Though he is willing to be flexible, Rohrback admits it sometimes is hard to get everything he wants in a new hire. His clinic
used to offer late night and weekend hours and emergency services, but he has cut way back because he couldn't find anyone
willing to work those hours.
"Try to hire a new veterinarian nowadays and tell them we do our own emergencies. It's not going to happen," Rohrback says.
"It used to be the clients dictated what the veterinarian's hours were. Not any more. Veterinarians coming out of school dictate
where veterinary medicine is going."
But attitudes like Rohrback's aren't always commonplace, and owners often are not taught management skills, Brogdon says.

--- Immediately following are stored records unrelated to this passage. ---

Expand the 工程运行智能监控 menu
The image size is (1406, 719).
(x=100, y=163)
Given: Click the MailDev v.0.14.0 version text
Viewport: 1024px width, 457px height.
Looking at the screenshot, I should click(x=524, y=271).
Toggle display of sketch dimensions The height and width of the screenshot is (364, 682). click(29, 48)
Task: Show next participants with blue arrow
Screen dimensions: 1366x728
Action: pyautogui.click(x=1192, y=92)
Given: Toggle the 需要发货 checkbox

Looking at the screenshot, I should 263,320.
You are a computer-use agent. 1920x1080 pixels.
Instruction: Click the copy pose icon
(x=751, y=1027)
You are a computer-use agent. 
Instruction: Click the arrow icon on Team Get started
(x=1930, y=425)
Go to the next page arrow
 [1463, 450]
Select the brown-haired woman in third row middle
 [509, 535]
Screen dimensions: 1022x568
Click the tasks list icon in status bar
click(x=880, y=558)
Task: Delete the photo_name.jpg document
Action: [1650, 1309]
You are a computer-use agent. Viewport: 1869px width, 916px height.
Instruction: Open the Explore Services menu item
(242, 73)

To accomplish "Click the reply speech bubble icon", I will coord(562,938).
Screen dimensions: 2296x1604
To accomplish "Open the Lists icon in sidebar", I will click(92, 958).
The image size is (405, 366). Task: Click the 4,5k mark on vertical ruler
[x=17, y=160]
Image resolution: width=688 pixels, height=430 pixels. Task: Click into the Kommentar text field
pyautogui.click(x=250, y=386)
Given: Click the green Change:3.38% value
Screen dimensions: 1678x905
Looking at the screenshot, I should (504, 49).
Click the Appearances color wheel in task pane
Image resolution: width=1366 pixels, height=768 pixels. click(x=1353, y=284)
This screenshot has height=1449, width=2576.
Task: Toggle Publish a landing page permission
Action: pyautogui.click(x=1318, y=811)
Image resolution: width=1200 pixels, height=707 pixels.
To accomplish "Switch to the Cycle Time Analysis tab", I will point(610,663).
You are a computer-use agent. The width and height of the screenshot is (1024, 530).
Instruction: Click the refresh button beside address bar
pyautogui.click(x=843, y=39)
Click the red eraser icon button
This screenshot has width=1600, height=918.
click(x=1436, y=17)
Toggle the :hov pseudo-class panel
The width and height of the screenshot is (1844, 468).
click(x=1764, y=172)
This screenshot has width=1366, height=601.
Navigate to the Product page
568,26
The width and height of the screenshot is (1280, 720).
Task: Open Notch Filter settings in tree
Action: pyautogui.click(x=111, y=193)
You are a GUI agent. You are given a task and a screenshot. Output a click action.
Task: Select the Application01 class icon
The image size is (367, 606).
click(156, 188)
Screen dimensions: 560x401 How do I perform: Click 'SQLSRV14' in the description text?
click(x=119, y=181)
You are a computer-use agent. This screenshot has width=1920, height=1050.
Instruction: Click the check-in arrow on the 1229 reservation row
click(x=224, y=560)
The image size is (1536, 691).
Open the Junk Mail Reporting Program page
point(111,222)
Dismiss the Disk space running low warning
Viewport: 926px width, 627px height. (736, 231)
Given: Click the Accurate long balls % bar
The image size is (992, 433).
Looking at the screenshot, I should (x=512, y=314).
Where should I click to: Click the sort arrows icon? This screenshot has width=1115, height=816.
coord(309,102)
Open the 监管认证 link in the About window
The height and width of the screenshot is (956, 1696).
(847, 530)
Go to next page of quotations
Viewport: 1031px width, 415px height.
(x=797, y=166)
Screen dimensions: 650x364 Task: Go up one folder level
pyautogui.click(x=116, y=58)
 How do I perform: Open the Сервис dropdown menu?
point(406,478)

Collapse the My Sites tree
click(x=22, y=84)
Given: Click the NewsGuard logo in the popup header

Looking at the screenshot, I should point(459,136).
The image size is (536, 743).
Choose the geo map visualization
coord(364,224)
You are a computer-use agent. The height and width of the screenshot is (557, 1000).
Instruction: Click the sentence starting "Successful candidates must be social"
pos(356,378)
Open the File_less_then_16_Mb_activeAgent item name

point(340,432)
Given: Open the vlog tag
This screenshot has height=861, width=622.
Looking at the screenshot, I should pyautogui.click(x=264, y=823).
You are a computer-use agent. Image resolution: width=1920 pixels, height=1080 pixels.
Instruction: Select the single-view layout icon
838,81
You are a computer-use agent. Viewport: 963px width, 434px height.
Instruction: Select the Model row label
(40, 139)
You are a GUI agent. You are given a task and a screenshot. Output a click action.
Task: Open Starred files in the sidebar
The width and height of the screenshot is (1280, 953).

Employees who feel valued and (feel) like they are learning are more likely to stay at a business, even if they aren't entirely
happy with their pay, Brogdon adds.
Still, Brogdon agrees that salaries can be a big part of one's decision to leave, and allowing employees to leave because
owners can't afford to pay more is "penny wise and pound foolish," Brogdon says.
"The rule of thumb is, it takes one-and-a-half annual salaries to replace somebody," Brogdon says, adding it is cheaper to
pay an employee more than to lose them, and owners should review their own fees before letting an employee jump ship.